Le indagini sono state condotte dalla Procura della Repubblica di Locri inizialmente, per poi passare nella competenza della Procura di Roma a seguito di trasmissione degli atti per competenza territoriale. Il provvedimento di sequestro, già emesso dal Giudice per le indagini preliminari del Tribunale di Locri, è stato convalidato dal GIP del Tribunale di Roma. Sono indagati trentuno soggetti per indebita percezione di erogazioni pubbliche, truffa a danno dello Stato, riciclaggio e autoriciclaggio. Trentasette sono invece le società finora coinvolte, tra prime e seconde cessionarie del credito.

La denuncia

Secondo la Guardia di Finanza, lo scopo dell'operazione era quello di monetizzare parte dei crediti ricevuti presso sportelli di intermediari finanziari dislocati sul territorio nazionale.
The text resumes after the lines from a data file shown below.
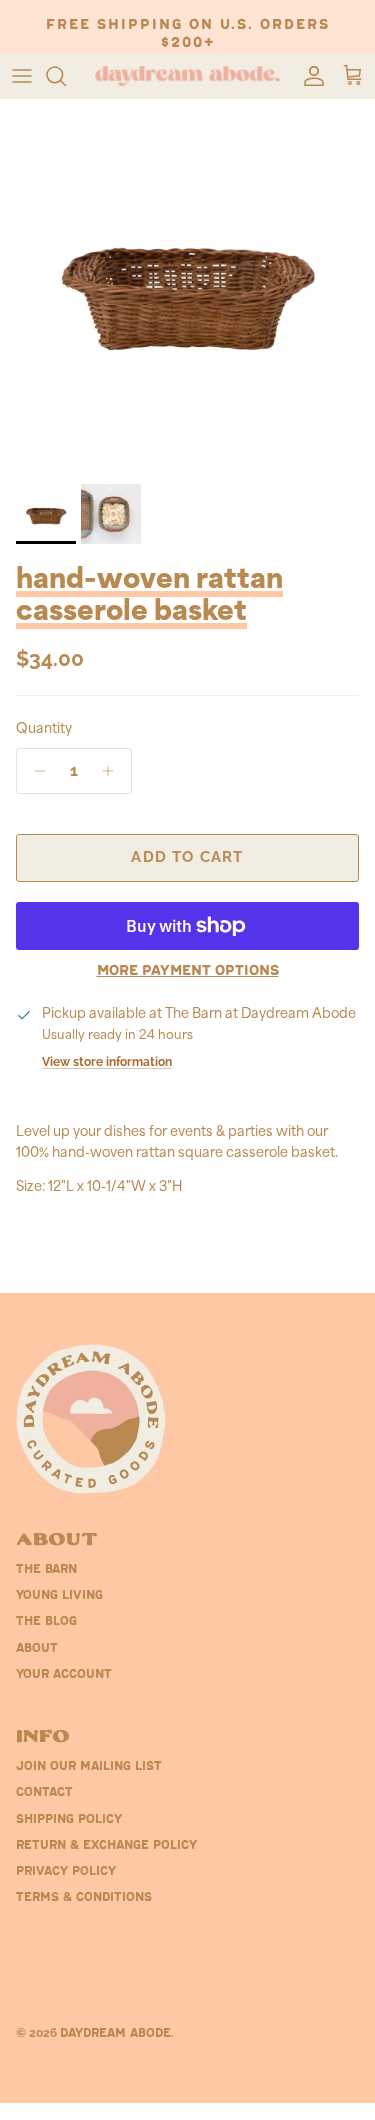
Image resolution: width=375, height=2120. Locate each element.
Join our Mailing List (89, 1767)
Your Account (64, 1675)
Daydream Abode (115, 2034)
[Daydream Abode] (187, 76)
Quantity (44, 729)
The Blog (46, 1622)
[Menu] (22, 76)
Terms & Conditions (84, 1898)
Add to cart (187, 857)
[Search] (66, 76)
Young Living (59, 1596)
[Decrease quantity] (34, 771)
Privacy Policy (66, 1872)
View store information (107, 1062)
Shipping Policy (69, 1820)
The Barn (46, 1570)
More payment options (188, 971)
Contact (44, 1793)
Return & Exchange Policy (106, 1846)
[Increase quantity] (113, 771)
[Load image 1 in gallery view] (187, 286)
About (37, 1649)
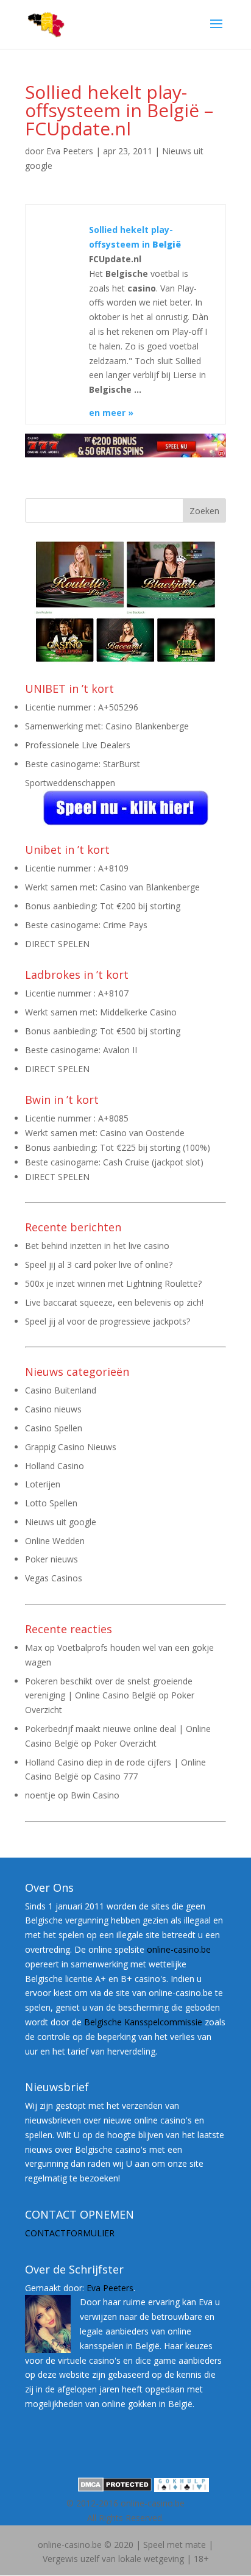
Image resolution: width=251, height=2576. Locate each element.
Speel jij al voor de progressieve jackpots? (107, 1321)
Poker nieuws (51, 1559)
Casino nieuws (53, 1409)
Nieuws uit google (60, 1522)
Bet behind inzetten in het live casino (97, 1245)
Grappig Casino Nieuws (70, 1447)
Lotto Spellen (51, 1503)
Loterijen (42, 1484)
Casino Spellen (53, 1428)
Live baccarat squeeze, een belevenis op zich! (114, 1302)
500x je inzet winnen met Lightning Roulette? (113, 1283)
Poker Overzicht (125, 1743)
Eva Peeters (69, 151)
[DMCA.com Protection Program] (115, 2488)
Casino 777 (116, 1776)
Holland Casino (54, 1466)
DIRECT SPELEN (57, 944)
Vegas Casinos (53, 1578)
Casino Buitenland (60, 1390)
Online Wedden (55, 1541)
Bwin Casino (95, 1795)
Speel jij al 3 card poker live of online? (98, 1264)
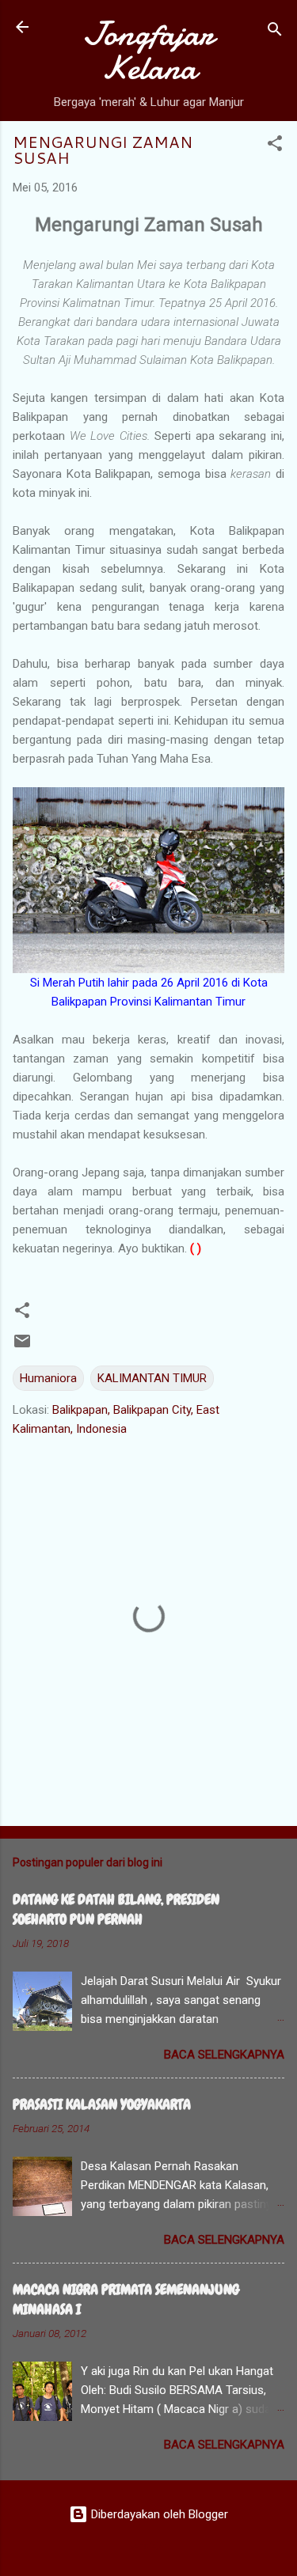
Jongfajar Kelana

L’operazione è nata grazie alla denuncia presentata da parte di alcuni proprietari di appartamenti di un condominio della provincia di Reggio Calabria, che avevano notato, all’interno dei propri cassetti fiscali, la presenza di crediti di imposta, connessi ad agevolazioni finalizzate a interventi di recupero edilizio, da loro mai richiesti né tantomeno realizzati.

La cessione di crediti inesistenti

I crediti sono risultati ceduti a quattro imprese con sede a Roma ed a San Cesareo, vicino la Capitale. Le quattro imprese “prime cessionarie”, tutte amministrate dallo stesso soggetto attualmente indagato, hanno accettato cessioni di crediti inesistenti per un ammontare di 52 milioni di euro, da parte di 160 cedenti ignari. Esse hanno monetizzato parte del credito cedendo la restante parte ad altre trentatré società “seconde cessionarie”, con sedi stavolta ricadenti su tutto il territorio nazionale, che hanno proceduto a loro volta a monetizzare parte dei crediti.